Wild coho salmon and coastal thrills off the remote shores of Vancouver Island.
- By: Rob Lyon
It was a gnarly ride down Union Channel in the teeth of a nasty squall. Spray surged over the blunt aluminum prow of the punt and mixed with the droppings from scattered gray clouds, making for a cold and dreary scene. To left and right, blackened timber slopes rose through the wet. Only a thin hem of mud or rock separated sea from full-on rainforest, a far cry from the palatial grounds enjoyed hours earlier at Painter’s Lodge on the northwest shore of Vancouver Island, British Columbia.
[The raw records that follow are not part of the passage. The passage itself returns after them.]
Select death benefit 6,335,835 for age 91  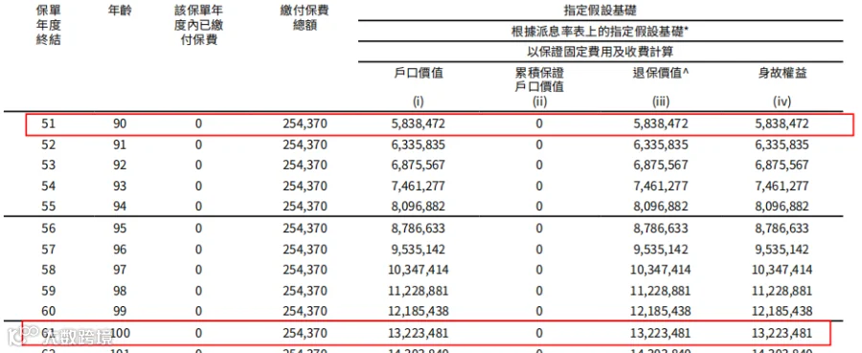pyautogui.click(x=783, y=145)
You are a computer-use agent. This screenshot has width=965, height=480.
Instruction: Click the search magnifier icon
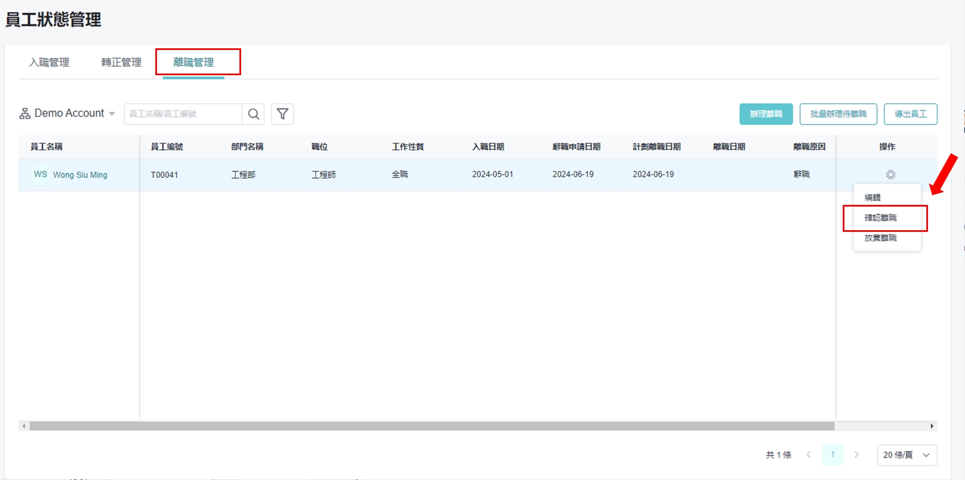point(253,114)
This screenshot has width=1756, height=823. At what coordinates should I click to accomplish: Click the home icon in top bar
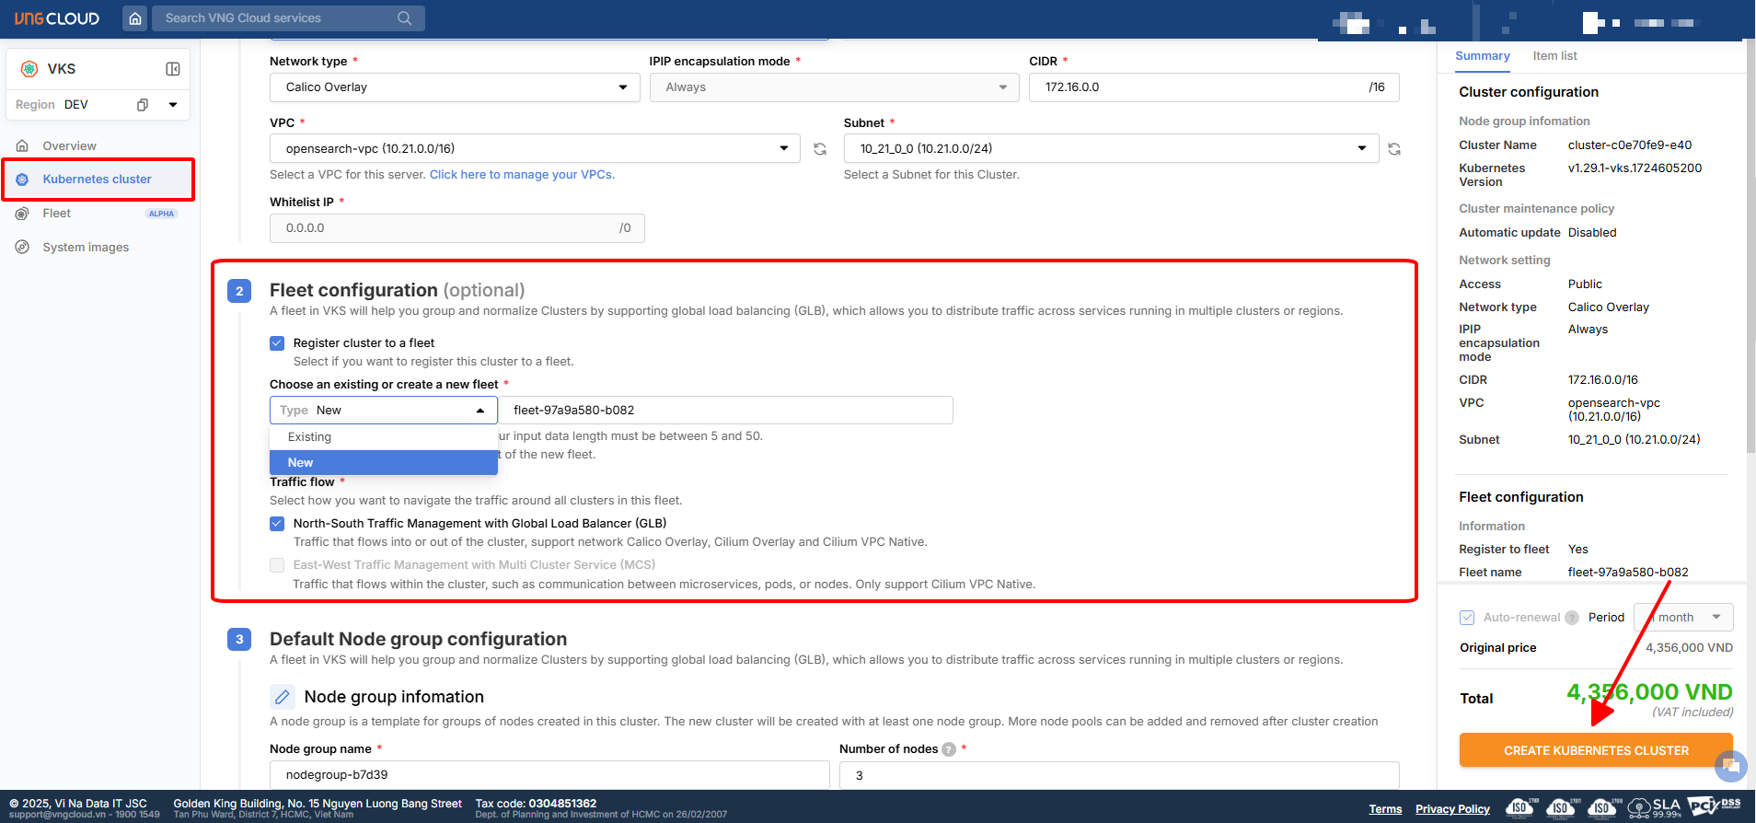point(135,18)
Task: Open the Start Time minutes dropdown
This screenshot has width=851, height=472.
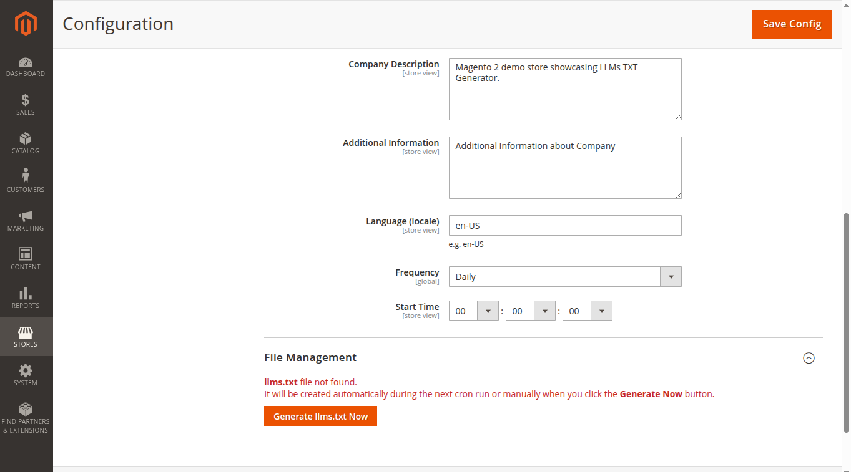Action: coord(530,311)
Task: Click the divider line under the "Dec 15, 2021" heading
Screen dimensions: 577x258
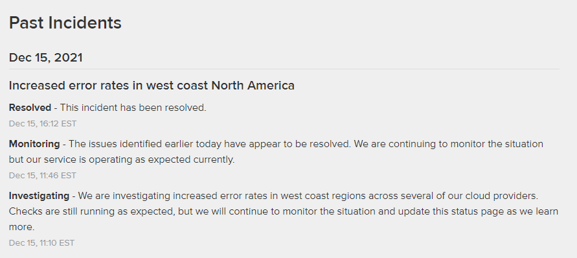Action: click(284, 69)
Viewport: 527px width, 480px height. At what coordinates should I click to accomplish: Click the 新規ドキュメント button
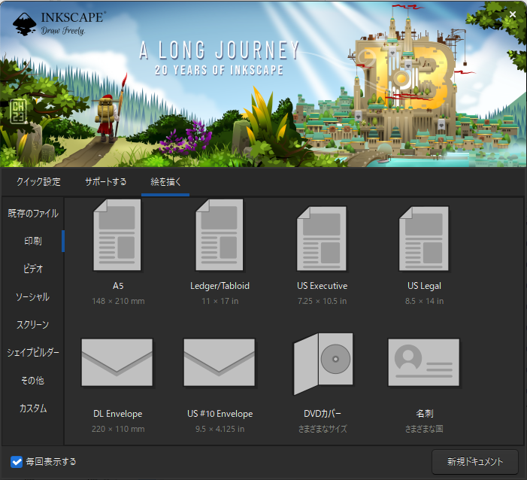474,461
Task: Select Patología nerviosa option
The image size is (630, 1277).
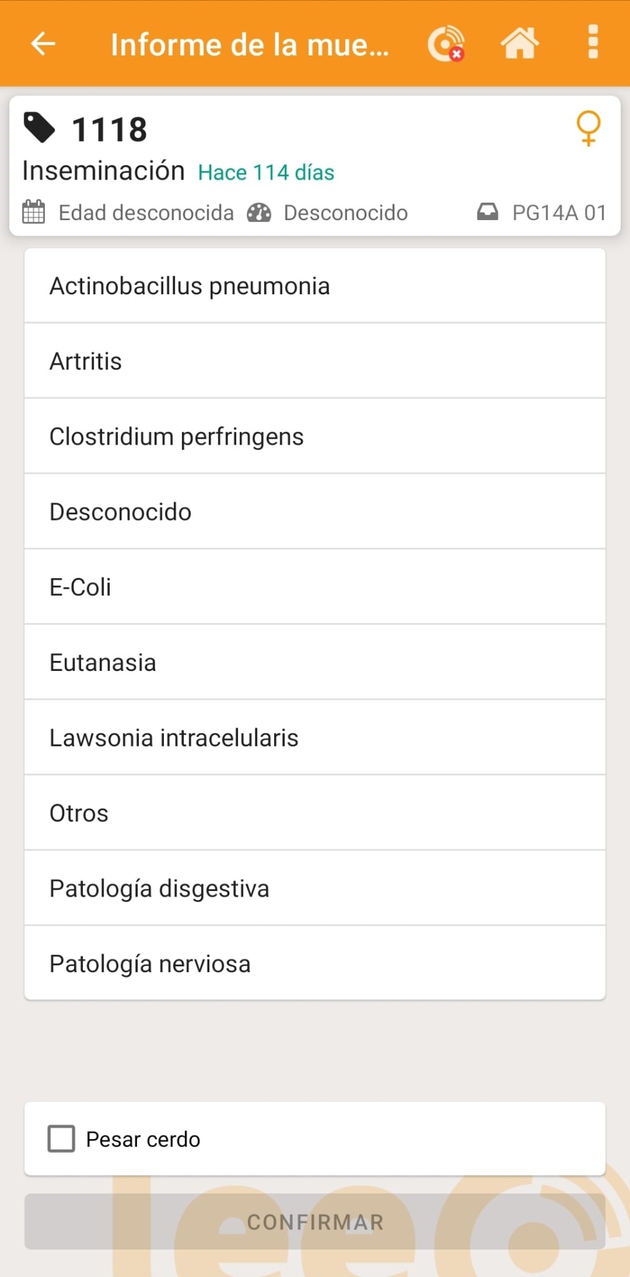Action: [315, 963]
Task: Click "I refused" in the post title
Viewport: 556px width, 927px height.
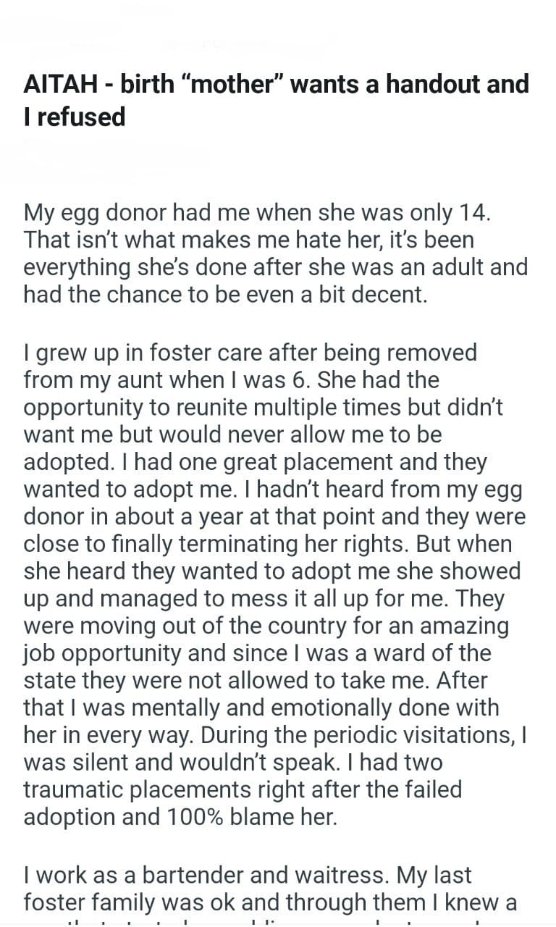Action: click(75, 117)
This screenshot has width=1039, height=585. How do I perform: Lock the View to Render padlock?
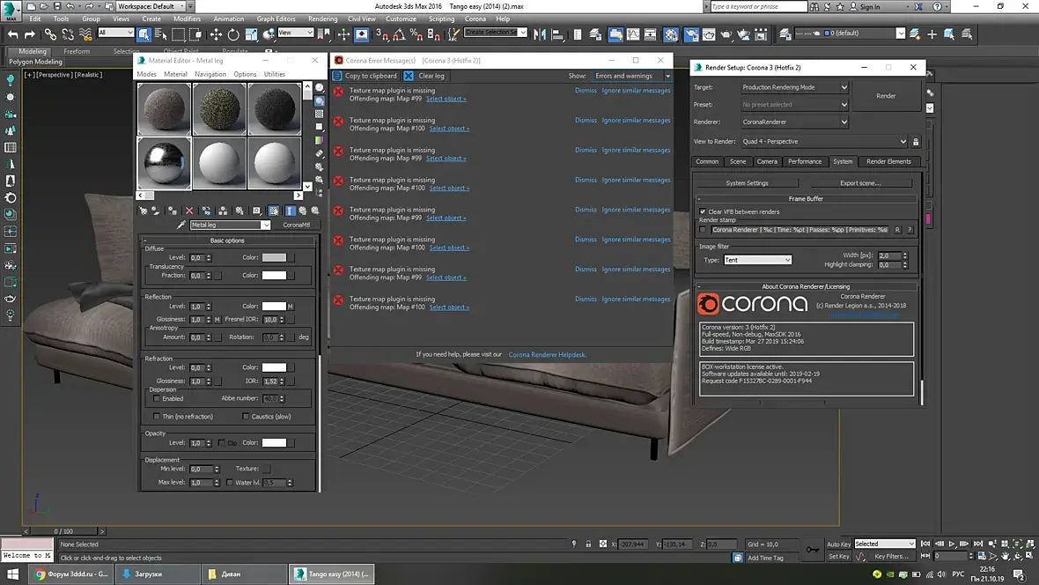916,142
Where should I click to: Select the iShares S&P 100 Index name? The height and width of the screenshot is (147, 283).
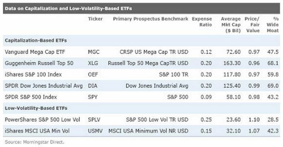pos(33,74)
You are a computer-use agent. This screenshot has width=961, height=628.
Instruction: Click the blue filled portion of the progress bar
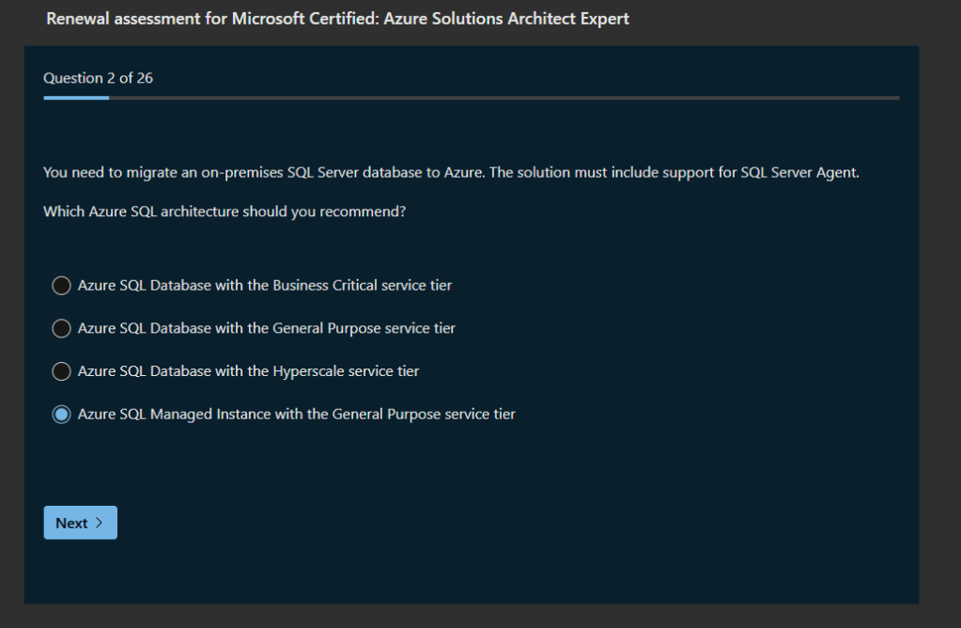click(75, 97)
Mike Barker sat in the stern, his hand on the throttle of a big outboard and a wry, determined countenance on his face. Grin or grimace? It was hard to say. No matter, traveling out a deep glacial inlet, my photographer/wife, Pamela, and I looked forward to visiting with Mike and his family while fishing a very special piece of the remote and rugged British Columbia coastline.
Kyuquot Sound/Checleseht Bay is roughly a hundred square miles of wilderness seacoast located at the corner of the biggest island off the West Coast of the Americas. From Cape Scott, at Vancouver Island’s tip, running south for a hundred miles to the roadless village of Kyuquot, where we were headed, there exists only one other settlement, a ghost fishing village tucked in an inlet at Winter Harbor. The rest of the island’s northwest coast remains as it was since time out of mind.
I have sea-walked by kayak down the entire outer coast of Vancouver Island (and Haida Gwaii to the north for good measure) with an eye for the grandeur of the country and the pull of a salmon on the old bucktail trailing in my wake. I carried fly tackle with me every inch, every mile, every month of the way. Nowhere did I find more inspiration and better coho fishing than Checleseht Bay.
In recent years phenomenal catch rates of coho and king salmon have been recorded along Vancouver Island’s northwest coast. Those fish frequent the area because the Continental Shelf drops like a cliff just off the island and shelf-feeding species get bottlenecked close in. Those salmon swim in all directions, some south to Washington and Oregon’s streams and British Columbia’s Fraser system. Others head north to the Skeena River country and Alaska. It’s a veritable King’s Highway, an El Camino Real, for Pacific salmon.
These Cohos are largely wild fish and have remained under the fly-fisherman’s radar while conventional anglers visit the area to take home limits of kings. Mike Barker is trying to change that, introducing anglers to coho salmon on flies through his Kyuquot Beach House operation.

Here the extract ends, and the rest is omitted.